Court Opinion

ID: 5881231
Source: CourtListenerOpinion
Date Created: 2022-01-13 02:17:37.937766+00
Date Added: 2024-06-11T08:45:01.096404
License: Public Domain

In a matrimonial action, the plaintiff husband appeals, as limited by his brief, from so much of an order of the Supreme Court, Queens County (Miller, J.), dated July 13, 1984, as awarded the defendant wife the sum of $300 per week as temporary maintenance, $200 per week for temporary child support, and $4,000 as an interim counsel fee.
Order affirmed, insofar as appealed from, with costs.
The most effective remedy for an inequity in an award of maintenance and child support pendente lite is a speedy trial where the disputed issues as to financial capacity and standard of living can be determined (Perelman v Perelman, 110 AD2d 629). We note that the defendant husband’s net earnings as president of a wholesale jewelry firm cannot be ascertained from the record. The affidavits of both parties lack probative value as to the earnings of the husband, but the record before the court indicates that his income is in excess of that alleged by him.

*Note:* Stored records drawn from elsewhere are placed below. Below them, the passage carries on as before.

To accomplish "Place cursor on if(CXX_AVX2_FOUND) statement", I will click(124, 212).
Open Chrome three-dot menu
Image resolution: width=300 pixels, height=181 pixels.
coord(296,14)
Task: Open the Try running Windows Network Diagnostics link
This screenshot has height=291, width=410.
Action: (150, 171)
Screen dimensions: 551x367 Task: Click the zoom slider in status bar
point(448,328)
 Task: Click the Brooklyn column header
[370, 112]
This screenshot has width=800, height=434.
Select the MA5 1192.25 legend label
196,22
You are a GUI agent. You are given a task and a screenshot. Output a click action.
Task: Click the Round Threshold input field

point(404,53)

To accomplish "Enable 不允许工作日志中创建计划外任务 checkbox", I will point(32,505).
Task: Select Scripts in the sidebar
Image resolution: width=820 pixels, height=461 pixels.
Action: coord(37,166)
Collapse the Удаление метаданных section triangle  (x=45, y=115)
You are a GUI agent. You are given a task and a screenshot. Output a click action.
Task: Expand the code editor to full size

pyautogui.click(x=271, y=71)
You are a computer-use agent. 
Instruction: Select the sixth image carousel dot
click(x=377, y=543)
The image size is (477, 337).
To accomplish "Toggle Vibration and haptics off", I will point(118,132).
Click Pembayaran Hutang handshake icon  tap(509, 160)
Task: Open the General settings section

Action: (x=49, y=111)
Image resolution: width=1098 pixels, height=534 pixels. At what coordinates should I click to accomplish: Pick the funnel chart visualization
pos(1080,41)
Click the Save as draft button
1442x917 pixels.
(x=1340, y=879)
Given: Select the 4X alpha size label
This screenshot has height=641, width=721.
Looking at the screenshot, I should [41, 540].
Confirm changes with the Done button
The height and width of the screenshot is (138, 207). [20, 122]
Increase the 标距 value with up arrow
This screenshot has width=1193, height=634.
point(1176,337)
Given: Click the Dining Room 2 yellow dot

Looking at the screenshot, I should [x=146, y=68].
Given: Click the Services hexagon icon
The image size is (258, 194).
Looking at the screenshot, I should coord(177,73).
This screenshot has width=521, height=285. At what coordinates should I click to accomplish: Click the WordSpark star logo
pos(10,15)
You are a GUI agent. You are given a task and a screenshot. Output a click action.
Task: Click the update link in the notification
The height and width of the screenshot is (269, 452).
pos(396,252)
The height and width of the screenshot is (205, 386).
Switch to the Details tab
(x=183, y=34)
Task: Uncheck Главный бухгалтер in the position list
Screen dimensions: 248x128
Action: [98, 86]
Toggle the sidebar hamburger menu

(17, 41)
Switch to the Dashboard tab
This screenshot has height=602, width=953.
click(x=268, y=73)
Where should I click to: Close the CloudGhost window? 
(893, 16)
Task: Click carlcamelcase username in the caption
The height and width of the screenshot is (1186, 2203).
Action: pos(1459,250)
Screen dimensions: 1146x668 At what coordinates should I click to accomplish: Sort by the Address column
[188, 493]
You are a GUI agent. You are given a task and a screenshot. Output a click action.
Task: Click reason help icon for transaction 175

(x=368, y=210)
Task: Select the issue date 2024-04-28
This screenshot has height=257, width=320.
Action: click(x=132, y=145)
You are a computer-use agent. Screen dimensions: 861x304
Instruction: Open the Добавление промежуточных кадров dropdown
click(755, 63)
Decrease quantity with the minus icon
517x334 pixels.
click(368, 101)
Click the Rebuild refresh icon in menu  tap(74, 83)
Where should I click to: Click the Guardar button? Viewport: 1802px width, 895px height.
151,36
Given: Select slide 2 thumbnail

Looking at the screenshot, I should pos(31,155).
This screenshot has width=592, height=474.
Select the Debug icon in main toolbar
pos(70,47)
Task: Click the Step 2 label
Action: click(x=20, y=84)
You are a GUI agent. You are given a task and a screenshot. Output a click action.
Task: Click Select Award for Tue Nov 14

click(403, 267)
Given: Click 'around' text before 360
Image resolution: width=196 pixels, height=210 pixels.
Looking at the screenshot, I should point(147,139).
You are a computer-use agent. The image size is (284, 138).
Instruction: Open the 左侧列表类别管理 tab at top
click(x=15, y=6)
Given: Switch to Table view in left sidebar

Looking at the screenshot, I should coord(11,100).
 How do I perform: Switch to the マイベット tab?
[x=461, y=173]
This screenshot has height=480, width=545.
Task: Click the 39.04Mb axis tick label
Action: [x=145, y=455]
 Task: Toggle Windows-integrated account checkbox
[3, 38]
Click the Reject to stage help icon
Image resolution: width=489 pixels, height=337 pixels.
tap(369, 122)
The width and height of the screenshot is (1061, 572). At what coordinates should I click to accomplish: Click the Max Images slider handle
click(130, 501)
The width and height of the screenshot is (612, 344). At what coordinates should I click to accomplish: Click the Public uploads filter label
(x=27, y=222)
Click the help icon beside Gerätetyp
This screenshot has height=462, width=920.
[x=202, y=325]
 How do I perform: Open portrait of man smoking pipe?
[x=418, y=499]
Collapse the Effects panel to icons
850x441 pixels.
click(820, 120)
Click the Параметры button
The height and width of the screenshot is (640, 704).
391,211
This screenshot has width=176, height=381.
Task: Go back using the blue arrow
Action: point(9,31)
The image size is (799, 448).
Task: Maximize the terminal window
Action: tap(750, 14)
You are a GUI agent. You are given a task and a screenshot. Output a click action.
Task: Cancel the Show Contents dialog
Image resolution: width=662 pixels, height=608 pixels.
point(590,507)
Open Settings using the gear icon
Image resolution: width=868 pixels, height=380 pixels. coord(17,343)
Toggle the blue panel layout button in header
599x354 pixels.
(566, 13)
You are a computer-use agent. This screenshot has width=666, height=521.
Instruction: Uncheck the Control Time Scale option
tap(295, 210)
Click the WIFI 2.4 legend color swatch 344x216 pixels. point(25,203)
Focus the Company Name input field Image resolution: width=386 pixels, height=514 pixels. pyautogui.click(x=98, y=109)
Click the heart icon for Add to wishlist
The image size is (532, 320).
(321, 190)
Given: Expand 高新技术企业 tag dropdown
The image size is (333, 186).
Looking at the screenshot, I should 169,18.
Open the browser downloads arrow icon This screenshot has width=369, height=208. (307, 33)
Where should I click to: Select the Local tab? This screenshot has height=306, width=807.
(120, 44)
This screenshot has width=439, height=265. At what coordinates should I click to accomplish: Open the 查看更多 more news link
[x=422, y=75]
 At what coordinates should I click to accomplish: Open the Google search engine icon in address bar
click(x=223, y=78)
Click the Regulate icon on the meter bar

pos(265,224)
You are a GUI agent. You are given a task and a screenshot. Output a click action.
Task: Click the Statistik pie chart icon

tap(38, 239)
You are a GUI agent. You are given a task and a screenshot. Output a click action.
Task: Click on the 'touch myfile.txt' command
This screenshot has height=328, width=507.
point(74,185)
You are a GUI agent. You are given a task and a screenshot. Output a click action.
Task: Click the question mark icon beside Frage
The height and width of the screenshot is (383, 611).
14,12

*830Special Term was not required to consider all of the factors enumerated in Domestic Relations Law § 236 (B) (6) (a) with respect to an application for temporary maintenance; the consideration of said factors is discretionary with the court (Stern v Stern, 106 AD2d 631). An award of pendente lite maintenance is appropriate where a party has demonstrated that there is an immediate need for support because there is insufficient property and income to provide for his or her reasonable needs (Domestic Relations Law § 236 [B] [6] [a]), and it does not appear that the trial of the action is imminent (see, Stern v Stern, supra). Special Term did not abuse its discretion in awarding counsel fees, because there was no demonstration that the wife had sufficient funds or income to pay for her own counsel (Ackerman v Ackerman, 96 AD2d 543). Mangano, J. P., Gibbons, Thompson and Kunzeman, JJ., concur.